Formato: Online Artículo Texto
Lenguaje:English
Publicado: John Wiley and Sons Inc. 2019
Materias:
Acceso en línea:https://www.ncbi.nlm.nih.gov/pmc/articles/PMC6988458/
https://www.ncbi.nlm.nih.gov/pubmed/32025280
http://dx.doi.org/10.1029/2019MS001797
Descripción
Sumario:Knowledge of irrigation is essential to support food security, manage depleting water resources, and comprehensively understand the global water and energy cycles. Despite the importance of understanding irrigation, little consistent information exists on the amount of water that is applied for irrigation. In this study, we develop and evaluate a new method to predict daily to seasonal irrigation magnitude using a particle batch smoother data assimilation approach, where land surface model soil moisture is applied in different configurations to understand how characteristics of remotely sensed soil moisture may impact the performance of the method. The study employs a suite of synthetic data assimilation experiments, allowing for systematic diagnosis of known error sources. Assimilation of daily synthetic soil moisture observations with zero noise produces irrigation estimates with a seasonal bias of 0.66% and a correlation of 0.95 relative to a known truth irrigation.
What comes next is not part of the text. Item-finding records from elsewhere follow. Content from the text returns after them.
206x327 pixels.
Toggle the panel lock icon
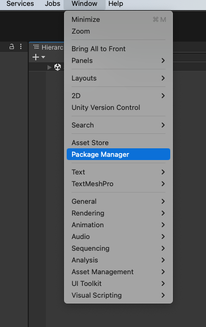click(12, 46)
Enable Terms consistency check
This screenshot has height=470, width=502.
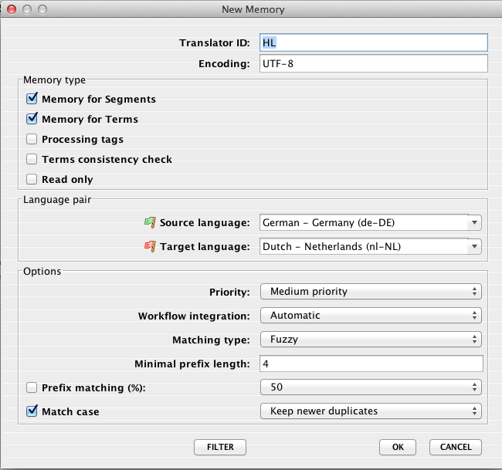click(x=32, y=159)
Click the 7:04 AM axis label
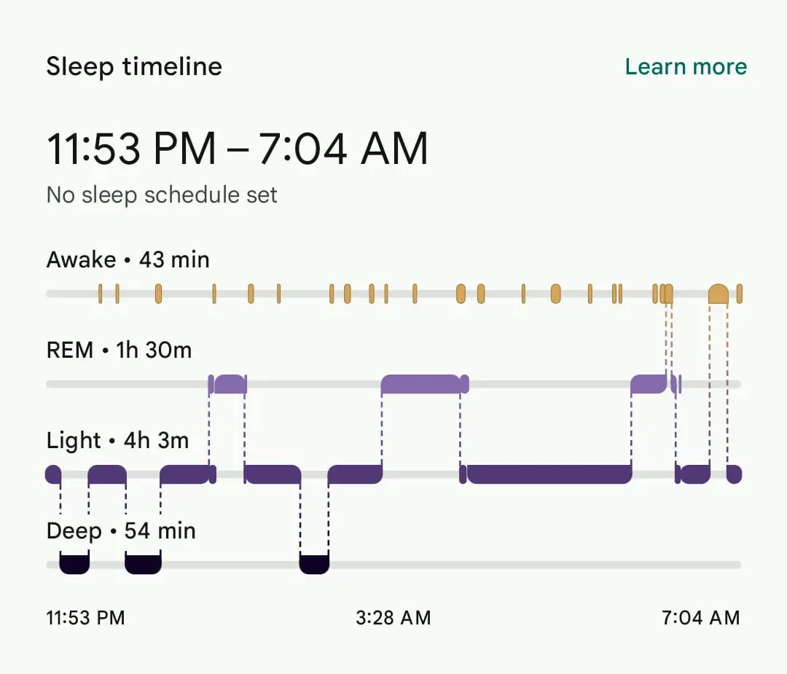This screenshot has width=787, height=674. (x=700, y=618)
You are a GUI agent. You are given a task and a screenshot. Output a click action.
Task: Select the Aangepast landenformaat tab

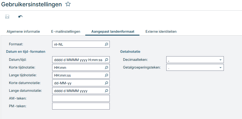[112, 31]
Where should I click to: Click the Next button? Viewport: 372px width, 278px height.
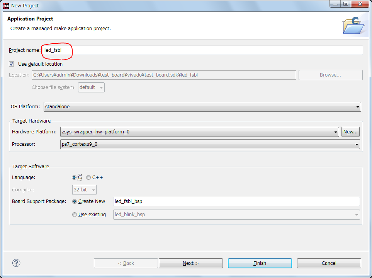pyautogui.click(x=190, y=263)
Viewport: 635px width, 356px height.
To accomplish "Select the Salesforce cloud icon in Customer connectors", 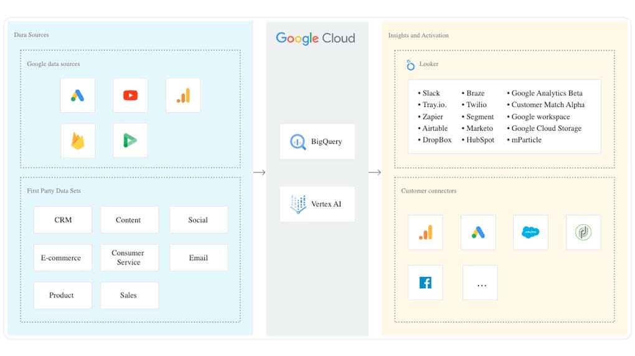I will pos(530,232).
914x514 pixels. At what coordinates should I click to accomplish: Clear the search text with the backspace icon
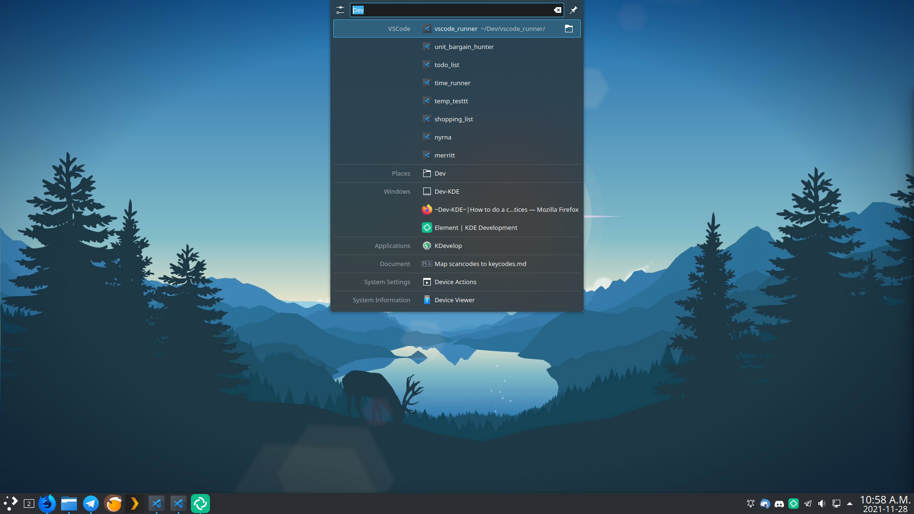coord(557,10)
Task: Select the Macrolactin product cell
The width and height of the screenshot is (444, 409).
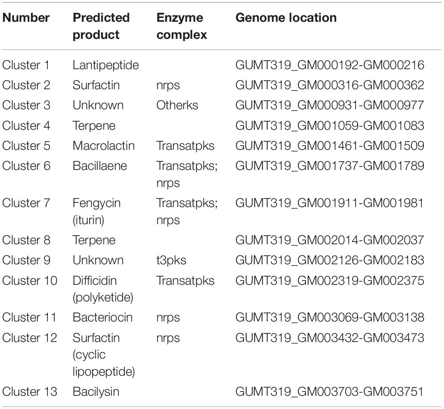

When synthetic observations were subjected to an irregular overpass interval and random noise similar to the Soil Moisture Active Passive satellite (0.04 cm(3) cm(−3)), irrigation estimates produced a median seasonal bias of <1% and a correlation of 0.69. When systematic biases commensurate with those between NLDAS‐2 land surface models and Soil Moisture Active Passive are imposed, irrigation estimates show larger biases. In this application, the particle batch smoother outperformed the particle filter. The presented framework has the potential to provide new information into irrigation magnitude over spatially continuous domains, yet its broad applicability is contingent upon identifying new method(s) of determining irrigation schedule and correcting biases between observed and simulated soil moisture, as these errors markedly degraded performance.